Ночью обязательно проходил по кораблю, разговаривал с вахтенными. И, как правило, мое появление встречалось благоприятно, даже радостно. Все дело в том, что работа вахтенного очень монотонна. Экипаж спит, а ты стоишь на посту и не имеешь права никуда отлучиться. Но дело в том, что на современных подводных лодках нет необходимости неотрывно следить за какими-то параметрами, стрелкой — такой операторской работы нет. При этом если возникнет какая-то внештатная ситуация, появится запах гари или что-то еще, ее сразу сами собой обнаружат органы чувств. Поэтому недолгий разговор не только не отвлекает от вахты, но и даже, в какой-то мере, позволяет сохранять бдительность, отгоняет сон.

Кроме того, на корабле всегда присутствуют гражданские специалисты. С ними беседовали в неформальной обстановке — о разном, не только на церковные темы, но и на общественно-политические тоже. Хочется верить, что беседы эти тоже были полезным для них опытом — знакомством с практикой оценки событий именно под христианским углом.

— Отец Вениамин, а как узнают новости на подводной лодке?

— Интернета, конечно, нет. Информация очень скудная, с берега она идет только по боевым каналам, эти каналы засекречены, объем их ограничен. Но представители командного пункта понимают, что в море находятся живые люди, которые интересуются новостями — успехами любимых команд, например, интересуются, как Зенит сыграл. Эта информация очень ограниченно, но проходит.

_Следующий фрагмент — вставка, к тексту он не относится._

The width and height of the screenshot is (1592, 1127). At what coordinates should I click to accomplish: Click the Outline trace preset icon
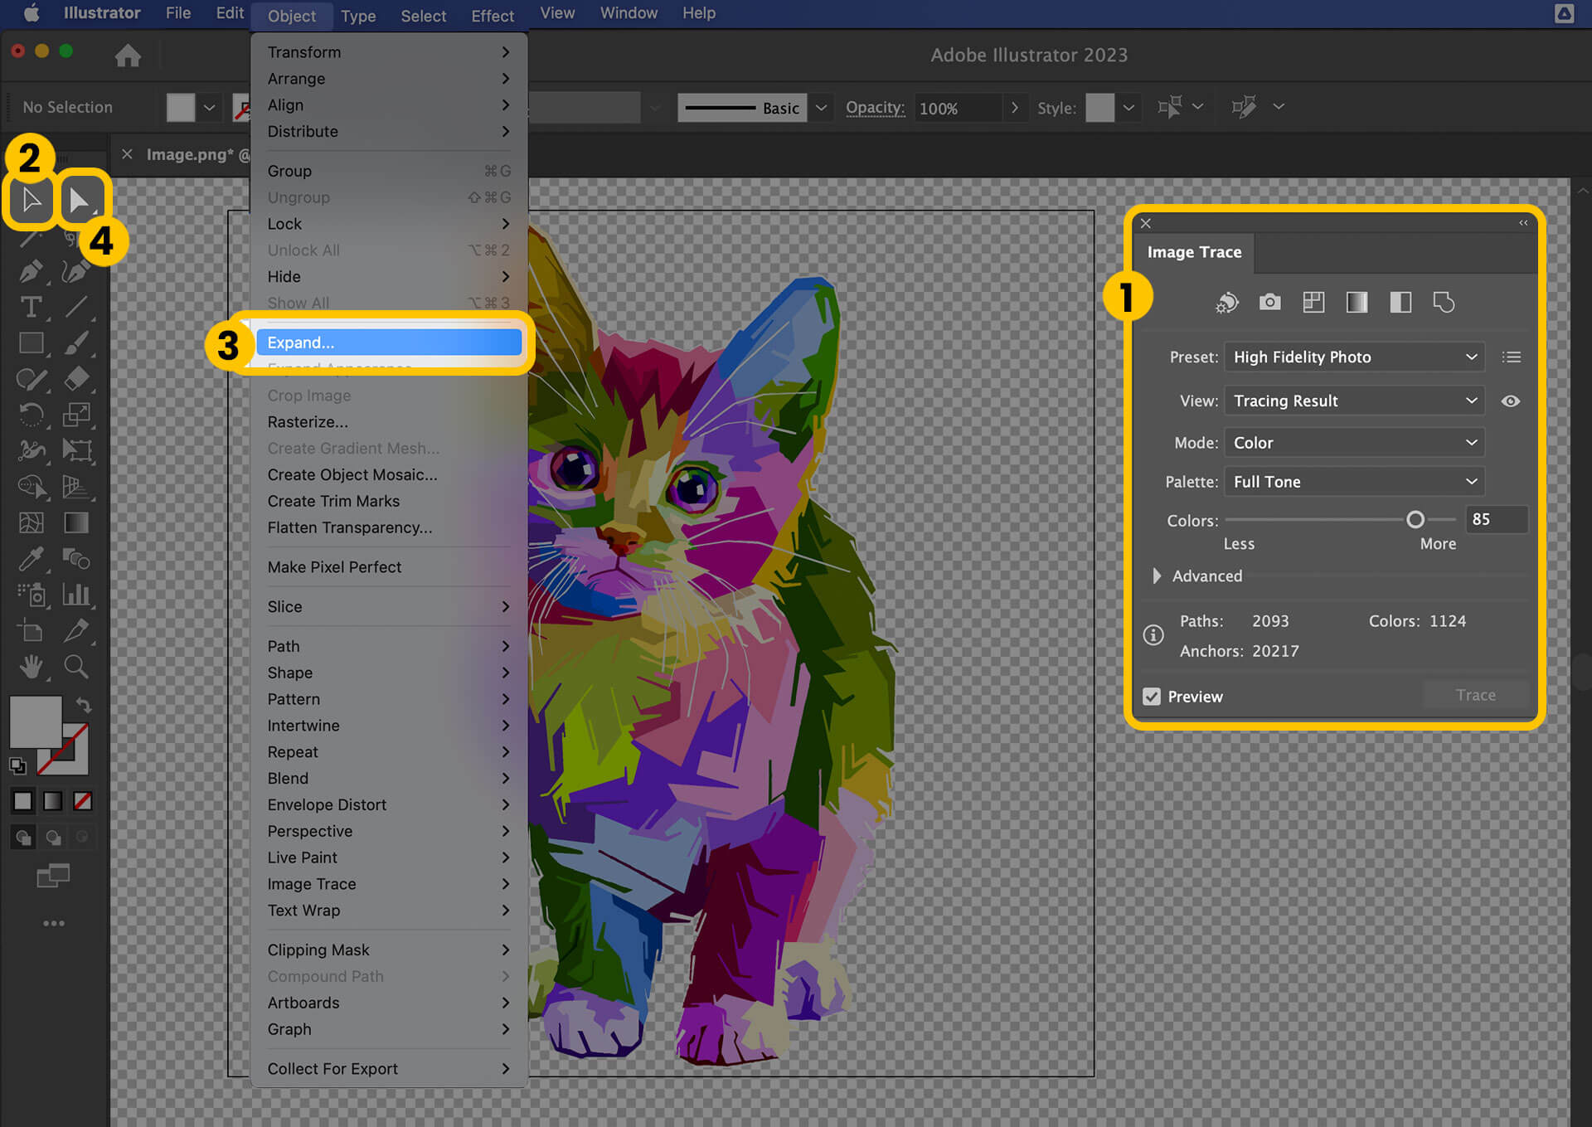(1442, 303)
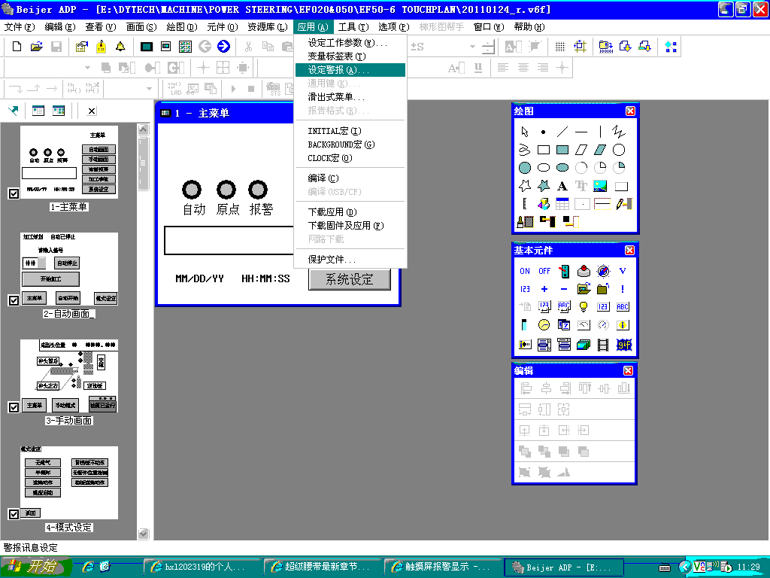The width and height of the screenshot is (770, 578).
Task: Toggle the grid dots toolbar icon
Action: 560,47
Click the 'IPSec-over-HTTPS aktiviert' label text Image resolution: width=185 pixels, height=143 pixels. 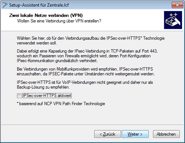point(47,96)
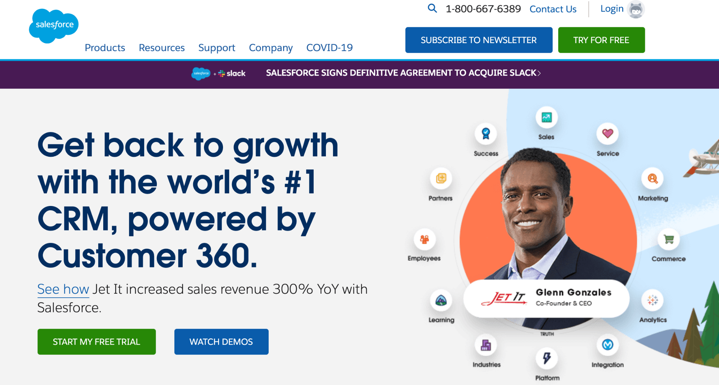Click the Platform lightning icon
Screen dimensions: 719x385
(547, 358)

— Вы брали с собой на борт много литературы?

— Брал столько, чтобы был выбор. Много взял православных журналов, с календарями по праздникам и историческим датам. Святоотеческую литературу взял. И так зачитывал отрывки по внутренней корабельной связи.

— А сами что читали? Какие книги брали для себя?

— Для себя брал отца Даниила Сысоева, есть у него такая книга «Пять огласительных бесед». Я знаю, что вообще неоднозначное отношение к Даниилу Сысоеву, и что говорят о его радикализме. Но по мне, он радикал не больше, чем, скажем дьякон Андрей Кураев. Кураева я бы больше остерегался. А к отцу Даниилу у меня очень теплое отношение. Он был совсем молодой священник, но сколько он уже успел в себя вобрать и как щедро он мог этим делиться!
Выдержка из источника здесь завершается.